C’est par affinité avec ses qualités que vous choisirez tel ou tel praticien, pourvu qu’il soit compétent : si vous ressentez un grand besoin d’écoute, vous vous tournerez vers un médecin qui témoigne de beaucoup d’empathie ; si vous n’aimez pas attendre, vous en choisirez un qui est ponctuel ; certains patients ont besoin de beaucoup d’explications ; ils opteront pour un médecin pédagogue ; d’autres ont du mal à prendre des décisions : ils se confieront à un médecin autoritaire. Bref, chaque patient doit trouver « chaussure à son pied ». Même les médecins les plus désagréables trouvent leur clientèle.
Par ailleurs, la confiance doit être réciproque
Le médecin doit pouvoir faire confiance à son patient, être sûr qu’il lui a donné des informations sincères sur son état de santé -par exemple qu'il ne lui a pas caché qu'il est séropositif), qu’il ira faire les examens prescrits, qu’il prendra correctement son traitement (c’est ce que l’on appelle l’observance)…On est souvent déçu !
Pour un chirurgien, il est indispensable d’inspirer confiance dès les premières secondes de la consultation, car nos patients sont évidemment très anxieux à l’idée de se faire opérer, et ils doivent tout de suite se sentir en confiance ; sinon, impossible pour eux de se résoudre à accepter l’intervention proposée. Heureusement, il est possible de changer d’avis, et même de médecin. Je n’envie pas les pays où l’on doit aller obligatoirement chez le médecin le plus proche. Nous vivons décidément dans un bien beau pays !
Personne de confiance
La loi de 2002 (dite « loi Kouchner ») a insisté sur deux éléments qui ne sont pas suffisamment mis en pratique avant une hospitalisation : d’une part les directives anticipées, qui permettent de connaître les convictions du patient en matière de fin de vie, d’autre part la nomination d’une personne de confiance, qui sert d’interlocuteur avec le corps médical si le patient est temporairement ou définitivement hors d’état de communiquer lui-même. Cette personne de confiance peut être un membre de la famille, un proche, un membre du personnel médical… Le patient peut également en changer.

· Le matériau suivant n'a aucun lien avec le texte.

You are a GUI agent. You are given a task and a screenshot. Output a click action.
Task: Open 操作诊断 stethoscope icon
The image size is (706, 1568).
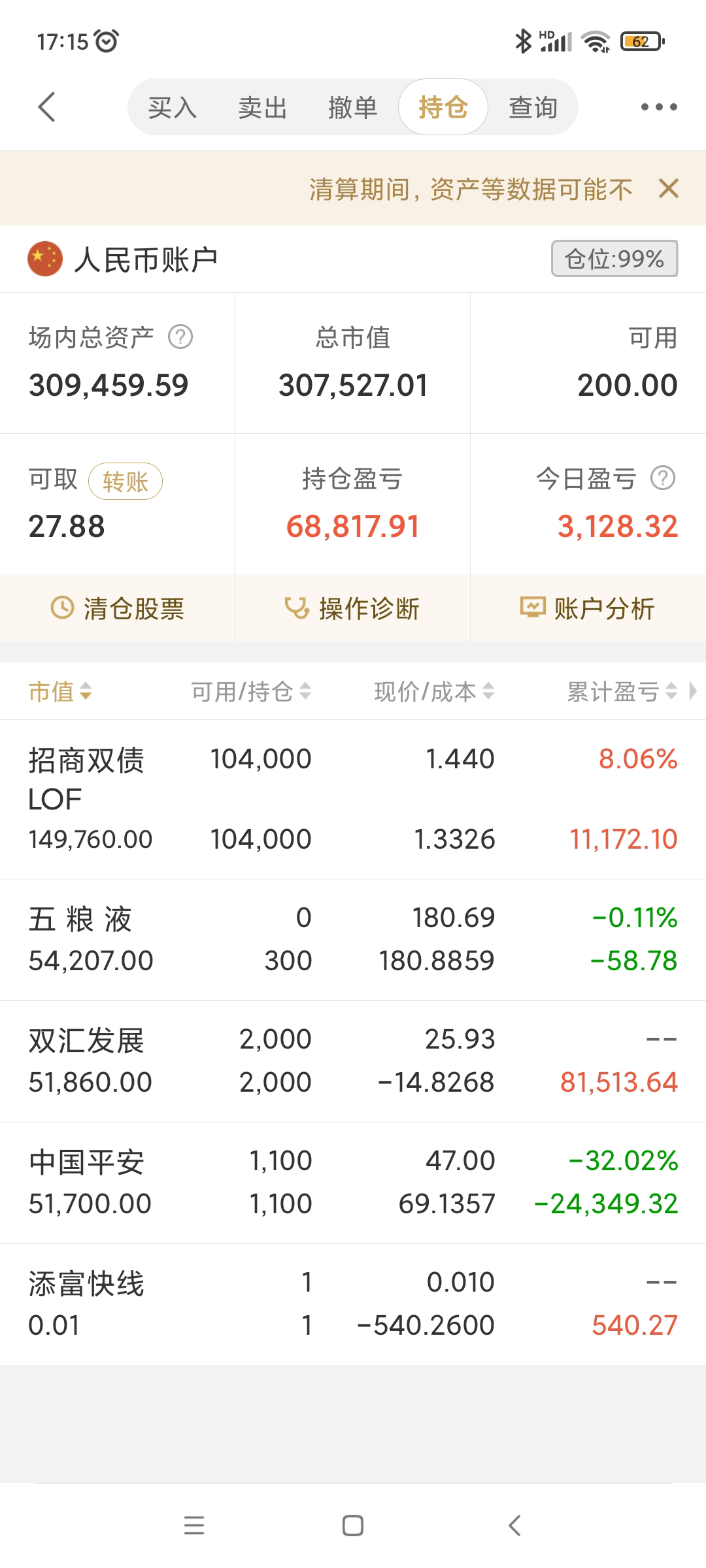297,608
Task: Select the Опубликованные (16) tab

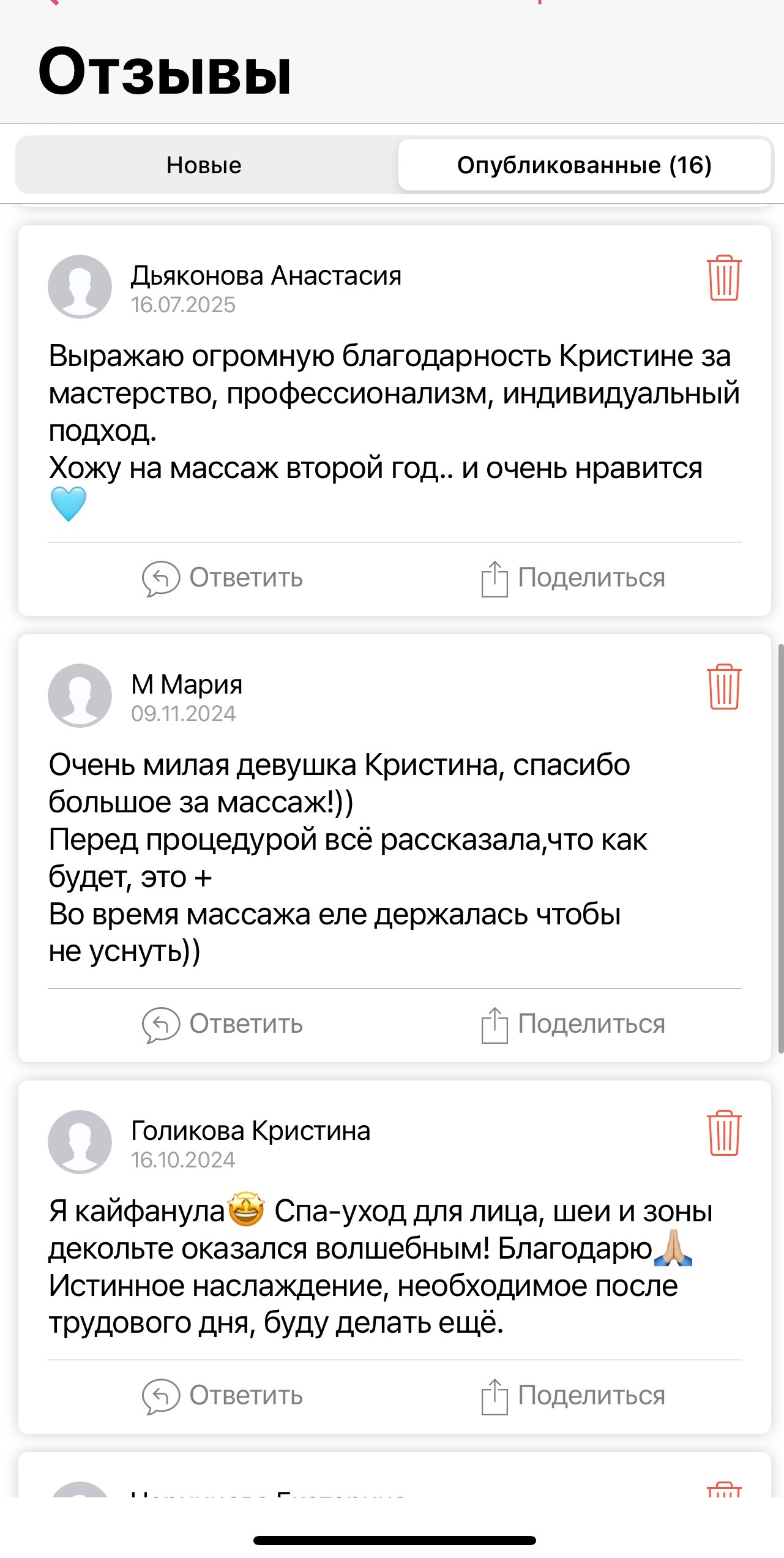Action: 584,165
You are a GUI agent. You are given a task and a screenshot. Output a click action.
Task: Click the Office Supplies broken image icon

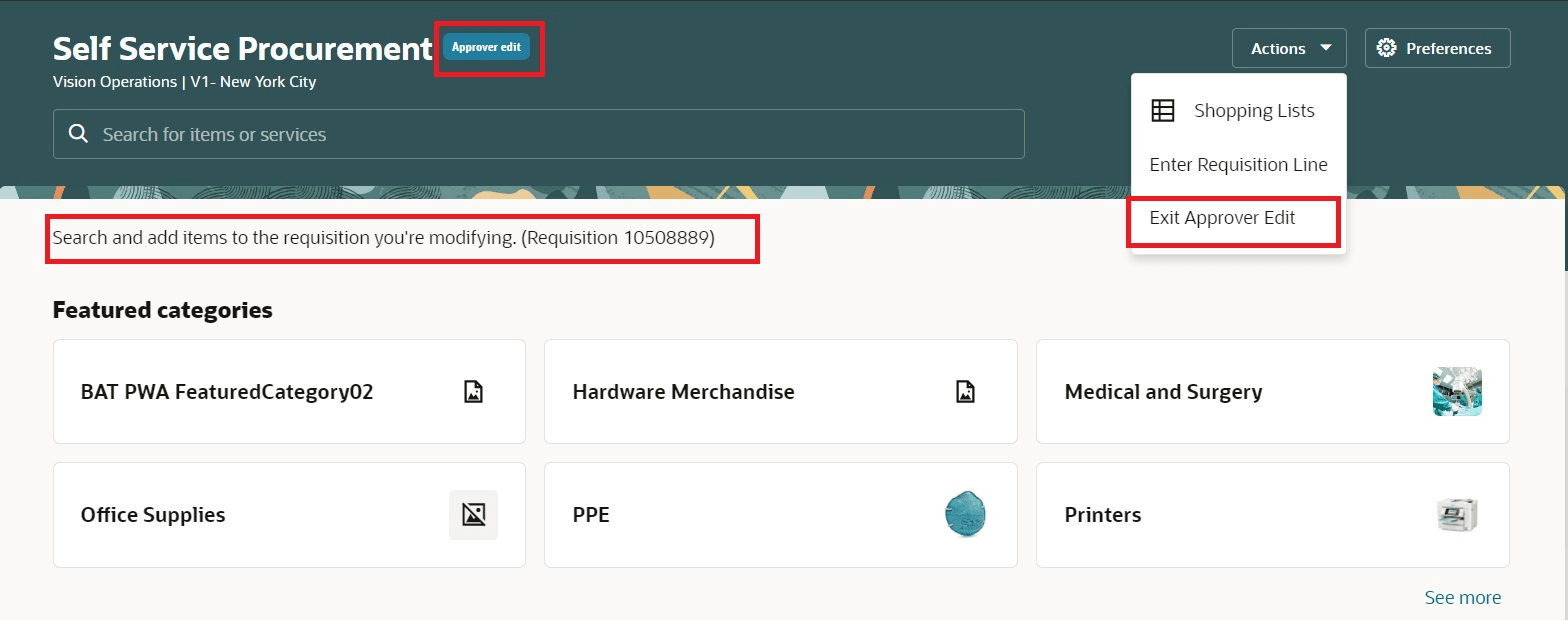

C’est à la personne de confiance que le patient donnera ses directives anticipées.
On peut comprendre, à partir du cas très douloureux et très médiatisé de Vincent Lambert, dans lequel la famille se déchire, l’intérêt qu’il y a à nommer une personne de confiance chaque fois que c’est possible.
Les cheveux blancs inspirent confiance!
Confiance et expérience
Dernière chose, je crois que, pour un médecin, inspirer confiance s’apprend avec l’âge, donc l’expérience ; je me souviens, lorsque j’étais chef de clinique, d’une dame d’un certain âge qui m’avait dit : « vous me semblez bien jeune ; je ne sais pas si je peux vraiment vous faire confiance ». Cela m’avait marqué, de sorte qu’à chaque fois qu’un patient me demandait « est-ce vous qui allez m’opérer ? », je prenais cette question comme l’expression d’un manque de confiance. Depuis, j’ai pris de l’assurance et des cheveux blancs, qui rassurent, et compris que cette interrogation voulait dire, en fait, « j’espère que c’est bien vous qui allez m’opérer, maintenant que je vous connais ! ». Finalement, j’en arriverais presque à redouter qu’un patient me dise un jour : « êtes-vous sûr de ne pas être trop âgé pour opérer encore ? ». Bref, il faut savoir se retirer avant de ne plus inspirer confiance.